TIFF 2014 | National Gallery (Frederick Wiseman, US) — TIFF Docs
By Kiva Reardon
After a quick establishing shot of the stone lions that guard the British National Gallery, Frederick Wiseman plunges into the building itself with a rapid-fire montage of the iconic works that hang on its walls. The effect is nearly overwhelming—especially for a viewer like me who dropped the one Art History class I dared enroll in—though it’s fair to assume this is Wiseman’s intent. The veteran documentarian of institutions paints a portrait of Britain’s greatest art gallery that has far more to do with its people than the oil paintings it houses.

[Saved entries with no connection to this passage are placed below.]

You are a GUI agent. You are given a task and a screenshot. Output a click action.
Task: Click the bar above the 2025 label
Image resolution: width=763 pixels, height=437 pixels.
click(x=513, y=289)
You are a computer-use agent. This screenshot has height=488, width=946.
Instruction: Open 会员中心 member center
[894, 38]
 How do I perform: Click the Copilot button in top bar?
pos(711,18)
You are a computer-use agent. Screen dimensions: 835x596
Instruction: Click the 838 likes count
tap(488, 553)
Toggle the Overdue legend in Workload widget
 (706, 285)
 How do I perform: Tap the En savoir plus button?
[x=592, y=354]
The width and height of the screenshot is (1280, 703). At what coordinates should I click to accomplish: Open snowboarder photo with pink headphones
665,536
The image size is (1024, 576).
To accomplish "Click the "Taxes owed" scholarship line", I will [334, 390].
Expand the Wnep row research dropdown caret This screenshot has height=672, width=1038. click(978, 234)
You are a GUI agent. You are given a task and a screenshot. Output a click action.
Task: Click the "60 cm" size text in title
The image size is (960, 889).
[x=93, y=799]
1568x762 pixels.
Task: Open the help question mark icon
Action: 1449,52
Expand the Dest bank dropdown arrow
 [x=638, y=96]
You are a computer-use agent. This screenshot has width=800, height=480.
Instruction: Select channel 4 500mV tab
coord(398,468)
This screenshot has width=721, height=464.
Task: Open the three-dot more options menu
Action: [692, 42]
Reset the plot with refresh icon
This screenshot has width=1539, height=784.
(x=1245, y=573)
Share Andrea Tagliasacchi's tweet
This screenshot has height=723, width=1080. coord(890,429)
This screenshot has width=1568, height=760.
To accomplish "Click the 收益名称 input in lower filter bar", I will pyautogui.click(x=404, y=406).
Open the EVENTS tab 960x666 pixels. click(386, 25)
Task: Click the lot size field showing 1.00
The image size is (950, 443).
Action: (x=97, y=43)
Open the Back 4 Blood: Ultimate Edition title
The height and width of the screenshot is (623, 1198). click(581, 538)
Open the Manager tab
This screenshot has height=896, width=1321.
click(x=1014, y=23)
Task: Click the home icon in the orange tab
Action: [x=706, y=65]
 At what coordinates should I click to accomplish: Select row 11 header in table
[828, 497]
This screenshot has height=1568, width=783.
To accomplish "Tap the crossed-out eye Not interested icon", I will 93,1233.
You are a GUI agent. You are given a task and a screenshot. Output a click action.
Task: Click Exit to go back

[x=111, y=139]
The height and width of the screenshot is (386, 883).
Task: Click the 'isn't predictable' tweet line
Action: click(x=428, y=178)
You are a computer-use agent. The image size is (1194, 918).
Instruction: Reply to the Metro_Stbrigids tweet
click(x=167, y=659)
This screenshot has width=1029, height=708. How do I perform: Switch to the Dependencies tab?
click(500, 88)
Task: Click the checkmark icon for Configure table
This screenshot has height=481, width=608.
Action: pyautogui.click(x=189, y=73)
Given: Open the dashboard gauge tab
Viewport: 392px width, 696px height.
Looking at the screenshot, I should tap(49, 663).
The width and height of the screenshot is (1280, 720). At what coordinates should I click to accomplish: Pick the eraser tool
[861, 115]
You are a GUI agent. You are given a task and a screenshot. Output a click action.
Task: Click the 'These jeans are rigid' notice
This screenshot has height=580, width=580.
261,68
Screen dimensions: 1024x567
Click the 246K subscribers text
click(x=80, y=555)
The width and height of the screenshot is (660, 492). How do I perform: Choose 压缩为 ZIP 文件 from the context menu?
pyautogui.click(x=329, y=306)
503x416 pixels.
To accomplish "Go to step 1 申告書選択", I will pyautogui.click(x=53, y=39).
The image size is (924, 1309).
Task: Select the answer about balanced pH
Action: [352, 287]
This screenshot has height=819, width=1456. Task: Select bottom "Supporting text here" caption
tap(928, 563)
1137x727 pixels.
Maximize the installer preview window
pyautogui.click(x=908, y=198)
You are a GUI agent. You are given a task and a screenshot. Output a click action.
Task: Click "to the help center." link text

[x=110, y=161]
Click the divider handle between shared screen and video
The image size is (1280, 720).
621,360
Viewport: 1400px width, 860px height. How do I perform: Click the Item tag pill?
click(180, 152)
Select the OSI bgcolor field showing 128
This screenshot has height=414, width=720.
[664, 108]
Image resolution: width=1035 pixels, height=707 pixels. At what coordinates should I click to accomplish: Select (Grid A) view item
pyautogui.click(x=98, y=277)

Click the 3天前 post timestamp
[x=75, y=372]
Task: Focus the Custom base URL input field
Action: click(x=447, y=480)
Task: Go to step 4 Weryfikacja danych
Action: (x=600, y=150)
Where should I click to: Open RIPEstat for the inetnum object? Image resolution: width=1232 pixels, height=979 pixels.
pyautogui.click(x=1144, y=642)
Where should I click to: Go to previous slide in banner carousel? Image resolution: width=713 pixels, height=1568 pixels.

Running just under three hours, National Gallery is on the shortish side for Wiseman, though, as is his way, the film is still created through the editing rather than voiceovers or onscreen explanatory text. Following a cast of characters which includes amusingly animated tour guides, appropriately anal retentive restorationists and enthusiastic marketing specialists pushing for the gallery to make its appeal more populist, Wiseman does what he does best: creates a holistic sense of a place as an organic habitat rather than a mere organization.
One recurring strategy in the film is Wiseman’s tendency to cut between the works hanging on the walls and the gallery visitors staring at them, trying to decipher their hidden meanings. In part, this is a way to animate the possible tedium of filming static paintings, but it also feels intentionally indicative of what Wiseman asks from his own documentary work: patient decoding.